:: Task instructions ::
Transcribe every one of the following rows word for word, omitting the pictures from your answer.

:: Task input ::
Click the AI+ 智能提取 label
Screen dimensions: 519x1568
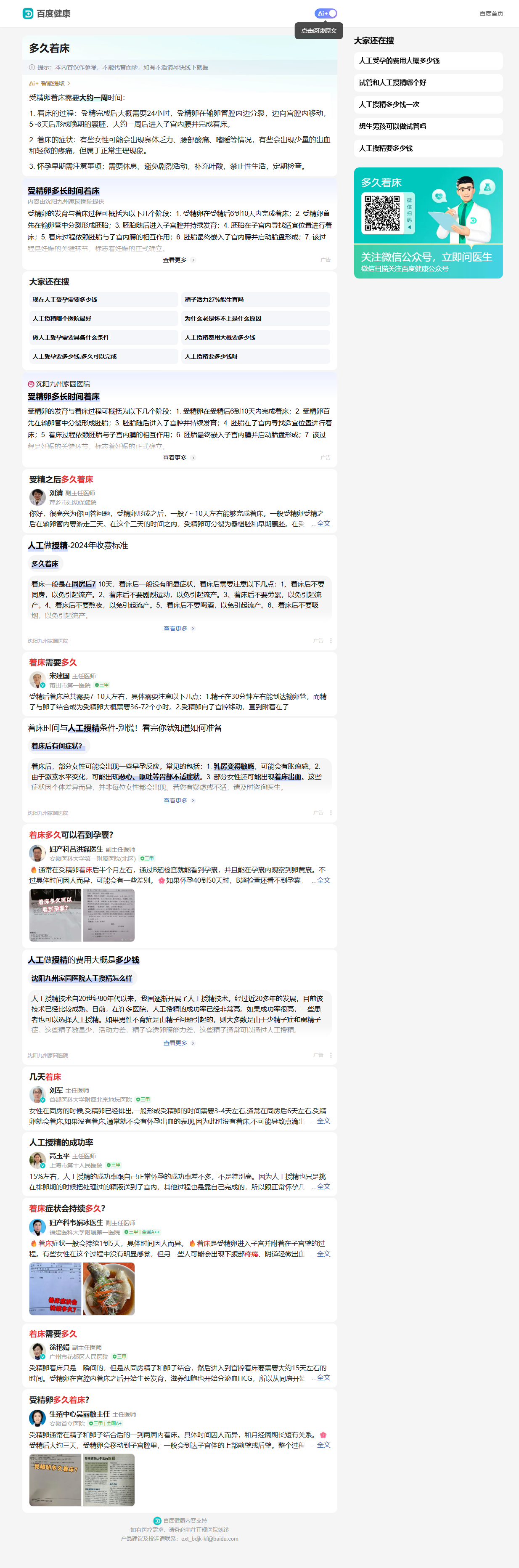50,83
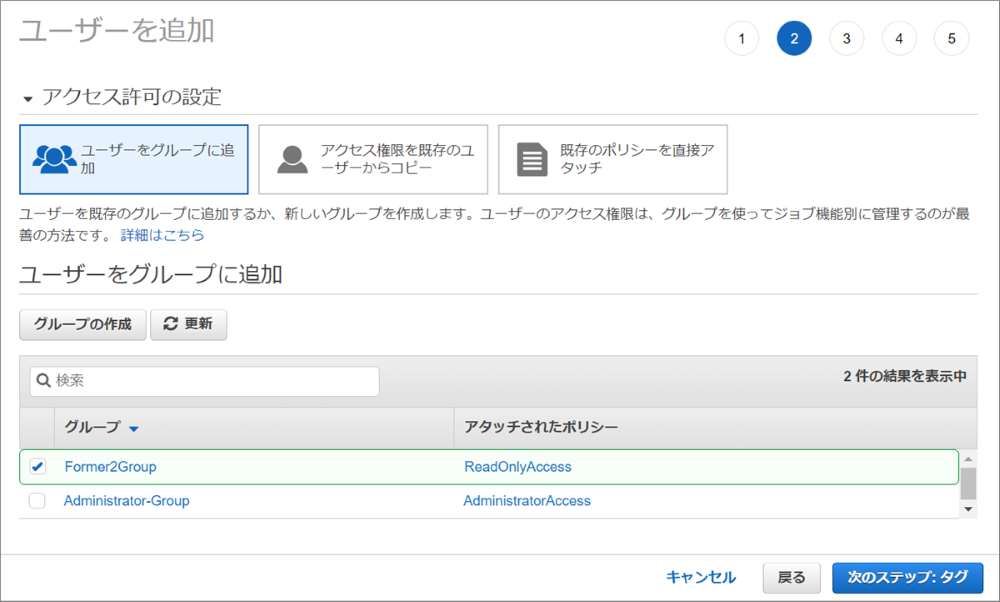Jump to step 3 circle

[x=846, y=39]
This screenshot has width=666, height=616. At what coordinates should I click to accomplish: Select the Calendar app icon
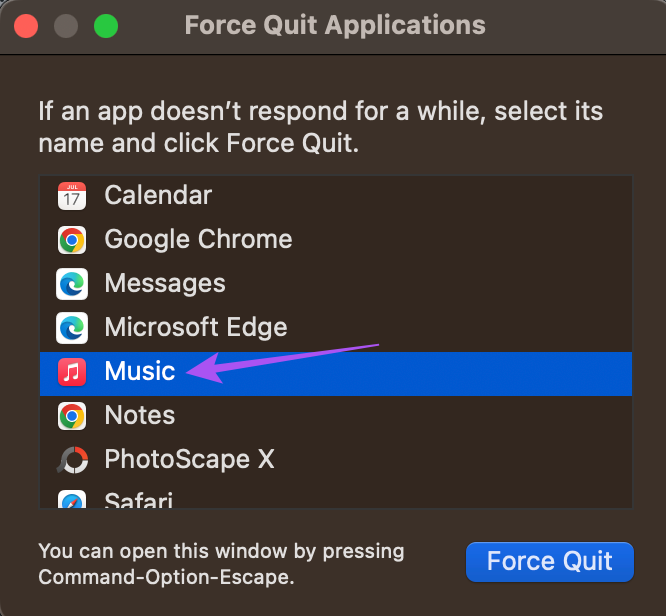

:: Result of this exercise ::
Click the AI+ 智能提取 label
Screen dimensions: 519x1568
50,83
Jump to step 3 circle

[x=846, y=39]
This screenshot has width=666, height=616. At what coordinates should I click to accomplish: Select the Calendar app icon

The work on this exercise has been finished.